Nasional Kekuatan Lunak Diplomasi Indonesia di Forum Multilateral

Kekuatan Lunak Diplomasi Indonesia di Forum Multilateral

20
0

Penurunan Kemiskinan Ekstrem di Indonesia: Tanda Awal Kesejahteraan Inklusif

Di tengah berbagai tantangan global dan krisis pangan yang terus berlangsung, kabar baik dari Indonesia patut mendapat perhatian. Laporan Badan Pusat Statistik (BPS) pada Maret 2025 menunjukkan bahwa jumlah penduduk miskin ekstrem di Indonesia mengalami penurunan signifikan. Angka ini turun menjadi 2,38 juta jiwa, atau sekitar 0,85 persen dari total populasi. Ini adalah indikasi bahwa upaya pemerintah dalam membangun kesejahteraan inklusif mulai menunjukkan hasil nyata.

Pencapaian ini bukan sekadar angka statistik, melainkan cerminan dari kerja keras bangsa untuk menciptakan keadilan sosial. Seperti kata bijak, “Air beriak tanda tak dalam, orang bijak tanda tak sombong.” Meskipun ada kemajuan, kita harus tetap rendah hati dan tidak puas dengan capaian saat ini. Masih ada 2,38 juta jiwa yang hidup dalam kondisi rentan, dan mereka menjadi pengingat bahwa perjuangan menuju keadilan sosial masih panjang.

Data BPS juga menunjukkan tren penurunan yang konsisten. Dari 2,78 juta orang (0,99%) pada September 2024 menjadi 2,38 juta orang (0,85%) pada Maret 2025. Bahkan dibandingkan dengan Maret 2024, penurunannya lebih tajam lagi, yaitu sebesar 1,18 juta orang. Standar yang digunakan adalah pengeluaran di bawah 2,15 dolar Amerika per hari berdasarkan daya beli 2017.

Selain itu, rasio gini nasional juga menunjukkan penurunan. Pada Maret 2025, rasio gini tercatat sebesar 0,375, turun dari 0,381 pada September 2024. Namun, ada ironi dalam data ini.
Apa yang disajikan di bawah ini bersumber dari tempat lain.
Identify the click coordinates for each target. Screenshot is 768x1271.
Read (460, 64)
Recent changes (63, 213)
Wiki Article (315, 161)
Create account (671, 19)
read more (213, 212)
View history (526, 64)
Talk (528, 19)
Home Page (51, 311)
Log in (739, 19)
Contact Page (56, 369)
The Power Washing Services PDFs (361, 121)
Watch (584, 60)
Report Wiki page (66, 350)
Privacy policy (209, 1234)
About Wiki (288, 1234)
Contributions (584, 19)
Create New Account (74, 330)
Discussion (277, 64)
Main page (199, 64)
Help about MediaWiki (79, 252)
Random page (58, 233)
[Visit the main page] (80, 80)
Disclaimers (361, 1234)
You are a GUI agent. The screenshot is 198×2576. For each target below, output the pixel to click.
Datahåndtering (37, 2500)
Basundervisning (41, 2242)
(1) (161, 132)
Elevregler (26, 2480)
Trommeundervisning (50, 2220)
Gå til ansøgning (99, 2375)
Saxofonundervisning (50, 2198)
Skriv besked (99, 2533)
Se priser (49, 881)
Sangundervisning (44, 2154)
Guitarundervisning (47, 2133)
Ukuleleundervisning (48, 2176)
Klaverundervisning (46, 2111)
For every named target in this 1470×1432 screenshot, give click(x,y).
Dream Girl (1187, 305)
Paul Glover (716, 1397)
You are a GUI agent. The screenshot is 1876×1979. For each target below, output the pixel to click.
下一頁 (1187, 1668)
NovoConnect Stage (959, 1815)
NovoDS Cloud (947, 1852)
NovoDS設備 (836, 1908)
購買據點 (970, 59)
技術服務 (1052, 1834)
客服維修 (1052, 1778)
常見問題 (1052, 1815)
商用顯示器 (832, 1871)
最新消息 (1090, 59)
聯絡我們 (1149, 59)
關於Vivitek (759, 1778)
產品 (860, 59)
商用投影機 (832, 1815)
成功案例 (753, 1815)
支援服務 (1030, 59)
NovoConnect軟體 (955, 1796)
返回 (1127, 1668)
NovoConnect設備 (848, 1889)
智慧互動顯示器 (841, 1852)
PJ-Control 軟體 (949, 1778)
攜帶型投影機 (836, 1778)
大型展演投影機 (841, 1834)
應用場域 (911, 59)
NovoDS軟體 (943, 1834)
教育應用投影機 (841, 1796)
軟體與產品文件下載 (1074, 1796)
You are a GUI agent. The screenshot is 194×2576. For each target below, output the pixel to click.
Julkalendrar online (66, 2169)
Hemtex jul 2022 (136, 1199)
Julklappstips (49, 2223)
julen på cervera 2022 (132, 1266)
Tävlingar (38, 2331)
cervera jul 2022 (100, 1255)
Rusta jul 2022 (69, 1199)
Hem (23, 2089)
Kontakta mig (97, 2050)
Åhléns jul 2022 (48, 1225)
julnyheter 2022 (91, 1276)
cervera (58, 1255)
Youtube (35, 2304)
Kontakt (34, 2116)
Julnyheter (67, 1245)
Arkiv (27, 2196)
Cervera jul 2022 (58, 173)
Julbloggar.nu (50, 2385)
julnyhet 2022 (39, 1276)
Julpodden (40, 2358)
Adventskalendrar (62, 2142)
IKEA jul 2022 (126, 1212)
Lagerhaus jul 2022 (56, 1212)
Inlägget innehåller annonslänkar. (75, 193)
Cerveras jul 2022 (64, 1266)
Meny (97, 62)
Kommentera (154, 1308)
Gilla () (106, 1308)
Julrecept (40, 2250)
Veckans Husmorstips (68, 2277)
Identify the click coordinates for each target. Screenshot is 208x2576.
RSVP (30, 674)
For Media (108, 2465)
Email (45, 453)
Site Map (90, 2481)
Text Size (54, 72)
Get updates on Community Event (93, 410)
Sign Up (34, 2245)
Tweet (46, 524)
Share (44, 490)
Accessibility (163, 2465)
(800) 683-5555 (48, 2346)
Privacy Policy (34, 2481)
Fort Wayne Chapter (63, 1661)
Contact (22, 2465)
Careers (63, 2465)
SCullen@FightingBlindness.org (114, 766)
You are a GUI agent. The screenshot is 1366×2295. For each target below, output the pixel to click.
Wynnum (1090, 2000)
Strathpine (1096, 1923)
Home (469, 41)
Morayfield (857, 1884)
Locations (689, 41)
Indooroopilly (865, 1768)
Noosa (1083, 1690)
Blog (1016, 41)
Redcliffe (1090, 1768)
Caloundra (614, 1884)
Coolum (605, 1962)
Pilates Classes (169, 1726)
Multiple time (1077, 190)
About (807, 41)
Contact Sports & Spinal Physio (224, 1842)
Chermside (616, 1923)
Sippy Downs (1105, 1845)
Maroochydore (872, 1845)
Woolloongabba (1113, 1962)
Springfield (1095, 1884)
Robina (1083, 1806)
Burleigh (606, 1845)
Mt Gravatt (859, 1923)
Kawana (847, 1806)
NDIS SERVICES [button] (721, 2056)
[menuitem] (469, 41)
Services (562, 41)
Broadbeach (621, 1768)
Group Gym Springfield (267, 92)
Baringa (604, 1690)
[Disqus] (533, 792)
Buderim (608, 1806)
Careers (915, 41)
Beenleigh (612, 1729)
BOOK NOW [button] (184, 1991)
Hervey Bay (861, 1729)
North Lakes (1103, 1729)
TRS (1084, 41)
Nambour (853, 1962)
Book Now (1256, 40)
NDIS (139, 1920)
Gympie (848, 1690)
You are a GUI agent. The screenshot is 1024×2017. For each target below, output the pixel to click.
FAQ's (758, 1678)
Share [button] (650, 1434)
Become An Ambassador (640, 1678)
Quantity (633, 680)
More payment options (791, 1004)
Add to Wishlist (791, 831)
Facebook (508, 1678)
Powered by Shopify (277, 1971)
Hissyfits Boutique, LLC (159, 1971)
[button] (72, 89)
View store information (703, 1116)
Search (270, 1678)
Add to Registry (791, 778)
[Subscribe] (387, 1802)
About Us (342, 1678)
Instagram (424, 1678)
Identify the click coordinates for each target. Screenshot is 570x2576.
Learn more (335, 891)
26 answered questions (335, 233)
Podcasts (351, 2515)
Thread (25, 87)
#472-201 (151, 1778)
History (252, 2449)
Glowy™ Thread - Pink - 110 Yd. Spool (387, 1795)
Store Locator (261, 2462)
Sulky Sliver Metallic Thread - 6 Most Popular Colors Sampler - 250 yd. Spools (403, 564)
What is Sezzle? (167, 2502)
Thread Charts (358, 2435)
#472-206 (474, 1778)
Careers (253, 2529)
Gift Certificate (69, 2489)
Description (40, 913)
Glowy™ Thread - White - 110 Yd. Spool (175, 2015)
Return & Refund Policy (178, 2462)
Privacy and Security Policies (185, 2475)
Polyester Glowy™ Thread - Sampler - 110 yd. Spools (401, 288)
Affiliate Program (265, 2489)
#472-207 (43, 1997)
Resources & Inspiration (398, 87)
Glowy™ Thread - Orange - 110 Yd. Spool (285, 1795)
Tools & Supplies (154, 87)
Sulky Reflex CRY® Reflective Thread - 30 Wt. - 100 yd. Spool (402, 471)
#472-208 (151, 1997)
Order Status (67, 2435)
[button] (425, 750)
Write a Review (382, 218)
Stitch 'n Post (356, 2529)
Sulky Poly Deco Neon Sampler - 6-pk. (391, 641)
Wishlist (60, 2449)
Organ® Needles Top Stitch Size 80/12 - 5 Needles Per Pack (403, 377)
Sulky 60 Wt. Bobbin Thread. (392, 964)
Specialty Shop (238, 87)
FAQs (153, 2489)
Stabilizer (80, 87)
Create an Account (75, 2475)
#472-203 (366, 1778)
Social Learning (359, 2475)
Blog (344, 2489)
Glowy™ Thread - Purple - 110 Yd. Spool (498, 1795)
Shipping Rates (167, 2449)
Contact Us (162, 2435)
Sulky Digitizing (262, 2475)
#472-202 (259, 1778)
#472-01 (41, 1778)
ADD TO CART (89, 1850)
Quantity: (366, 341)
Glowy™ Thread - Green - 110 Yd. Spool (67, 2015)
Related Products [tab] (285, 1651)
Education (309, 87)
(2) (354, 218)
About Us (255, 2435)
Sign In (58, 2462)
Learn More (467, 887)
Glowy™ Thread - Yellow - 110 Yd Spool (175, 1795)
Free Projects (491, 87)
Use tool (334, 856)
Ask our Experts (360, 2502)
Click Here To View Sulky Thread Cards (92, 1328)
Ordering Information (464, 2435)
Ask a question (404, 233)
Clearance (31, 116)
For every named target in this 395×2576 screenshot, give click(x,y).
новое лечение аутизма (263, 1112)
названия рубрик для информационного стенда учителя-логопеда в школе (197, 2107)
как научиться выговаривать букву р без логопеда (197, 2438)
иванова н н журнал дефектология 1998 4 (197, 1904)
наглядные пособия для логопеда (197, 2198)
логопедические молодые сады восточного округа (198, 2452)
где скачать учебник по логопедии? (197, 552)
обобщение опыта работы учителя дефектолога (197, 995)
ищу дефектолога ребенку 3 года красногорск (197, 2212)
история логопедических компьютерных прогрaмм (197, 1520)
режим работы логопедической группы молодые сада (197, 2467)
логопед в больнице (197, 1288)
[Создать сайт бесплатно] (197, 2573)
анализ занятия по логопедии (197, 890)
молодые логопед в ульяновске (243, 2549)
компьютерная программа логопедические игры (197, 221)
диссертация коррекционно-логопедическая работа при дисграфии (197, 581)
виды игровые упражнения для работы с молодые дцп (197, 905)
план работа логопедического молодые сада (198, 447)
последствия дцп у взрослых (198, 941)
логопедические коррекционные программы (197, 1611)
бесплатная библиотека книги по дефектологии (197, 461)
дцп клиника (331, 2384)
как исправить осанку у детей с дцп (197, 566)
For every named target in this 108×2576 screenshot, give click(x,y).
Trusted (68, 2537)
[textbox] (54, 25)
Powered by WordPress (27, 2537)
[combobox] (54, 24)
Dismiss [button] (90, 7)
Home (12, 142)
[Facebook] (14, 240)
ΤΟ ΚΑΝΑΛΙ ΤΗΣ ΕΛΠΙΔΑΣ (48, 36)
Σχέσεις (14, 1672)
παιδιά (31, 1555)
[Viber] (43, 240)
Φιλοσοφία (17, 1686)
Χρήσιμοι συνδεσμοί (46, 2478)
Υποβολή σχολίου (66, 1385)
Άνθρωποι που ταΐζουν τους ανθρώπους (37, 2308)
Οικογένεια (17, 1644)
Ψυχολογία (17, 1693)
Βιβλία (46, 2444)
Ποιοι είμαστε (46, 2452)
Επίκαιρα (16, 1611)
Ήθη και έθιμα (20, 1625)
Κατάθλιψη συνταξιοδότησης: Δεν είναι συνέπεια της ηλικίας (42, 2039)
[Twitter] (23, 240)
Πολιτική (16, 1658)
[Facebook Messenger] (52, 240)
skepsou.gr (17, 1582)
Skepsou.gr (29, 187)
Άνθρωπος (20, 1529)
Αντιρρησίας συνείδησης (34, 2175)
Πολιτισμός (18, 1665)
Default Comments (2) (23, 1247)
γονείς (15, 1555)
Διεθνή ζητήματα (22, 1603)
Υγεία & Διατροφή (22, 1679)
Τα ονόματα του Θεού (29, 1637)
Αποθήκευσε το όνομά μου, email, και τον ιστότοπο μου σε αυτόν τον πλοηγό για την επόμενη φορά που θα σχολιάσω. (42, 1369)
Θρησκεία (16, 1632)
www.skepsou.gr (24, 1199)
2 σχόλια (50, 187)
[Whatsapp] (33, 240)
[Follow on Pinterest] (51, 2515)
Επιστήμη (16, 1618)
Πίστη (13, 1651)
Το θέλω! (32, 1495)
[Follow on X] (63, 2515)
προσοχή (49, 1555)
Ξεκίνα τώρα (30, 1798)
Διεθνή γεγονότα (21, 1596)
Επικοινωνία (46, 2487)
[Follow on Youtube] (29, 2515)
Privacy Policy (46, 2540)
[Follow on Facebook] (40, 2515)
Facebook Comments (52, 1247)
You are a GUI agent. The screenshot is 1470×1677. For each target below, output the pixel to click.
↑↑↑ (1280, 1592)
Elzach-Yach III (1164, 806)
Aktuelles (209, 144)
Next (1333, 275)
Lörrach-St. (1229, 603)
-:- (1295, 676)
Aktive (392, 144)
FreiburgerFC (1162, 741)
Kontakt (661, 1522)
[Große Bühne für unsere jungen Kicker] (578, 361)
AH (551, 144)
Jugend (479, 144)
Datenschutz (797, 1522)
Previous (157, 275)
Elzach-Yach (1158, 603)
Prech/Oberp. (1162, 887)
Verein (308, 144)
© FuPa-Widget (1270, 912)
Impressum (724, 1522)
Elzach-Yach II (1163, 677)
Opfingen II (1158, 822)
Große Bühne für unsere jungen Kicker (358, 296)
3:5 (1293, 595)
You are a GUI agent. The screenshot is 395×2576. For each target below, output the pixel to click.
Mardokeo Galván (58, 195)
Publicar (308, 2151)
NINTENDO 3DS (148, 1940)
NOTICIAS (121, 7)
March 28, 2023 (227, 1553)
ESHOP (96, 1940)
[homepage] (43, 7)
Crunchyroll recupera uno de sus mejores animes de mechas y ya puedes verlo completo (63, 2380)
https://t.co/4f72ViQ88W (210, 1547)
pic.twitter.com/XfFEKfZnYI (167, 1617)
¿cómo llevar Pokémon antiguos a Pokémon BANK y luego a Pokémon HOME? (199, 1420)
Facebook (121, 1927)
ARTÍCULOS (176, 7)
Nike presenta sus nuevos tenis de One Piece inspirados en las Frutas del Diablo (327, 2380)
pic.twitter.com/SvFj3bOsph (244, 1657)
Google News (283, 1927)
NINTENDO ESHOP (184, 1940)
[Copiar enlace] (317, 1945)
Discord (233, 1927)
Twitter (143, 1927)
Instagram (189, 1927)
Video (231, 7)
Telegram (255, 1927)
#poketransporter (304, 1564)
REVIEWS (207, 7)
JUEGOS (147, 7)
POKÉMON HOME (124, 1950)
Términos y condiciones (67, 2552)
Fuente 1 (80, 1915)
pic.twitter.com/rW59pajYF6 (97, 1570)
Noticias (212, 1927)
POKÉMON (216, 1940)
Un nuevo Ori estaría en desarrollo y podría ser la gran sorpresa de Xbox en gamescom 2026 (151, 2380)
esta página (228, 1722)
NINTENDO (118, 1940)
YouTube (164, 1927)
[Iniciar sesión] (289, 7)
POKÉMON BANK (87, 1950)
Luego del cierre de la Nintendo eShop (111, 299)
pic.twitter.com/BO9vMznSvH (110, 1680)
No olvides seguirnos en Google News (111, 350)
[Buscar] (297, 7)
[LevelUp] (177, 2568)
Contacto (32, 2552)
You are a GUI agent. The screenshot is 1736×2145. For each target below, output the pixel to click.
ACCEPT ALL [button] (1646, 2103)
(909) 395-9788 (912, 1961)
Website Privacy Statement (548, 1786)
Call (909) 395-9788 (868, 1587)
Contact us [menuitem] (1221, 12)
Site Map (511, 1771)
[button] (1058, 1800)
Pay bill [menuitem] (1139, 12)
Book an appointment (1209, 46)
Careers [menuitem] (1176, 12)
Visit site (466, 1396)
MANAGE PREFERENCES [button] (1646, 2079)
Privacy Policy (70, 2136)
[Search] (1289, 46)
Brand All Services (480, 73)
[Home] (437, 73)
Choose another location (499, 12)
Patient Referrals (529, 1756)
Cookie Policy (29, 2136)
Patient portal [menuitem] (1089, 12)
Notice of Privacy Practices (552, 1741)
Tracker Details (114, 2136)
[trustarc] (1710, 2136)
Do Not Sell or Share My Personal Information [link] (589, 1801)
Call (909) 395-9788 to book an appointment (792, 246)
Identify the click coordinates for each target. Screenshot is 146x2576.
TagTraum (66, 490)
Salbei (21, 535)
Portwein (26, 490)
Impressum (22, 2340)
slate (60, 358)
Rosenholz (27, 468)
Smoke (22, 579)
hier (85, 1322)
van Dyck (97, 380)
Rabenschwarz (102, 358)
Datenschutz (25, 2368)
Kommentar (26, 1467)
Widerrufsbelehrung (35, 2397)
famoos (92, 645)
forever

Ketimpangan di kota-kota besar masih tinggi, dengan rasio gini mencapai 0,395, sedangkan di daerah pedesaan hanya 0,299. Hal ini menunjukkan bahwa kota-kota besar masih menjadi pusat ketimpangan sosial.

Relevansi bagi Kebijakan Luar Negeri dan Diplomasi

Data ini memiliki makna yang lebih luas daripada sekadar pencapaian domestik. Dunia kini menilai kredibilitas sebuah negara tidak hanya dari pertumbuhan ekonomi atau kapabilitas militer, tetapi juga dari keberhasilannya mengangkat rakyatnya keluar dari kemiskinan ekstrem. Laporan ini menjadi bagian dari reputasi Indonesia di dunia internasional, termasuk dalam forum G20 dan Sidang Umum PBB.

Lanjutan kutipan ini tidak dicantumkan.